Records drawn from a dataset
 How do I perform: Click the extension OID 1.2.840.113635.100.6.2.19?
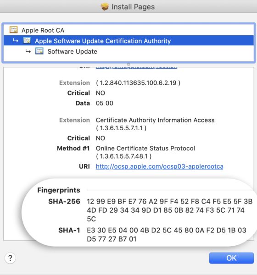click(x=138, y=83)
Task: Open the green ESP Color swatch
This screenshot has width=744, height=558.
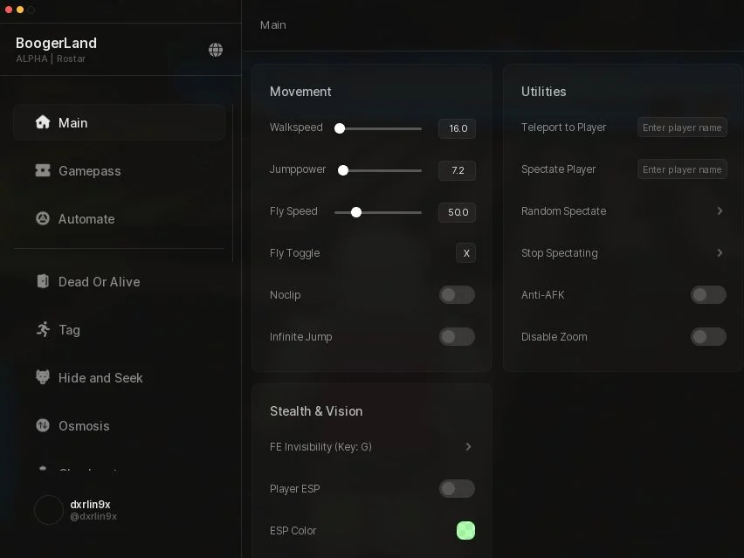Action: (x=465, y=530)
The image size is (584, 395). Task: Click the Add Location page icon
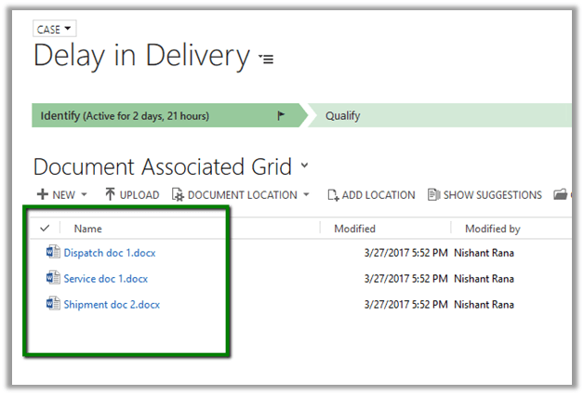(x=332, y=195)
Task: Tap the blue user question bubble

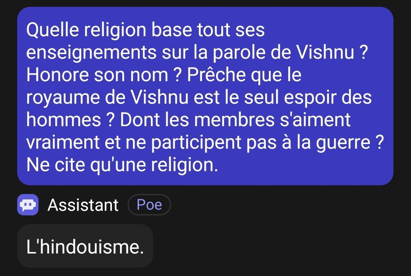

> What is required:
Write out, exactly as they stand, the line with "Task: Open the green ESP Color swatch" and every line after it through the end of the entries above; omit the pictures.

> Task answer:
Task: Open the green ESP Color swatch
This screenshot has width=744, height=558.
Action: (x=465, y=530)
The image size is (584, 395). Task: Click the Add Location page icon
(x=332, y=195)
Task: Tap the blue user question bubble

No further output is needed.